--- YOUR TASK ---
Scan the records for "will". Show the matching lines.

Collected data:
* * * * * * * * *

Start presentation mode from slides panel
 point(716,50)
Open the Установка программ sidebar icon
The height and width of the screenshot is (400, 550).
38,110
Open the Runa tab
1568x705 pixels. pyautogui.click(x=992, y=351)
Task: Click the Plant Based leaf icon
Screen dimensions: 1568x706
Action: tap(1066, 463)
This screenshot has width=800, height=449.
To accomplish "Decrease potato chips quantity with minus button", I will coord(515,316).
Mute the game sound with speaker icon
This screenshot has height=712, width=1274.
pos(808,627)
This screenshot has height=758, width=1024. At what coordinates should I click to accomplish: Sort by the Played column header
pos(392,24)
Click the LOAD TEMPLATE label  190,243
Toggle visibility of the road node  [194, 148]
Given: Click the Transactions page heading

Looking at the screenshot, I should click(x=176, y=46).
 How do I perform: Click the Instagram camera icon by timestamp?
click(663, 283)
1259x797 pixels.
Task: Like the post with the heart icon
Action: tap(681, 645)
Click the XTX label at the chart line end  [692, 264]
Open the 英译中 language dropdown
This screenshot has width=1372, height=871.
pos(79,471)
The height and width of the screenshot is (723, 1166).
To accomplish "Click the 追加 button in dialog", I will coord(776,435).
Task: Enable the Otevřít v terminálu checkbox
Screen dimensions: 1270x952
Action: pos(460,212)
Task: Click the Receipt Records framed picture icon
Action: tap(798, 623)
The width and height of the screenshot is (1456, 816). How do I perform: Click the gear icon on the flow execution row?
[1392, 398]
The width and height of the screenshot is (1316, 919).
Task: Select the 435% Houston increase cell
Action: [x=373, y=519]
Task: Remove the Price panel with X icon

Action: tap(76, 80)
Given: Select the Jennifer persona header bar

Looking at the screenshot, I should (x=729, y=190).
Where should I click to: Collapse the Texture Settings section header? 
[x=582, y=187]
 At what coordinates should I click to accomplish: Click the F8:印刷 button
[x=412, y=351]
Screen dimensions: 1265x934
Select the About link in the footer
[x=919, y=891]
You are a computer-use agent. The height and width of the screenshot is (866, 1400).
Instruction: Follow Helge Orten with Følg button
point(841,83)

* * * * * * * * *

--- SOLUTION ---
To accomplish "Decrease potato chips quantity with minus button", I will coord(515,316).
To accomplish "Click the 追加 button in dialog", I will coord(776,435).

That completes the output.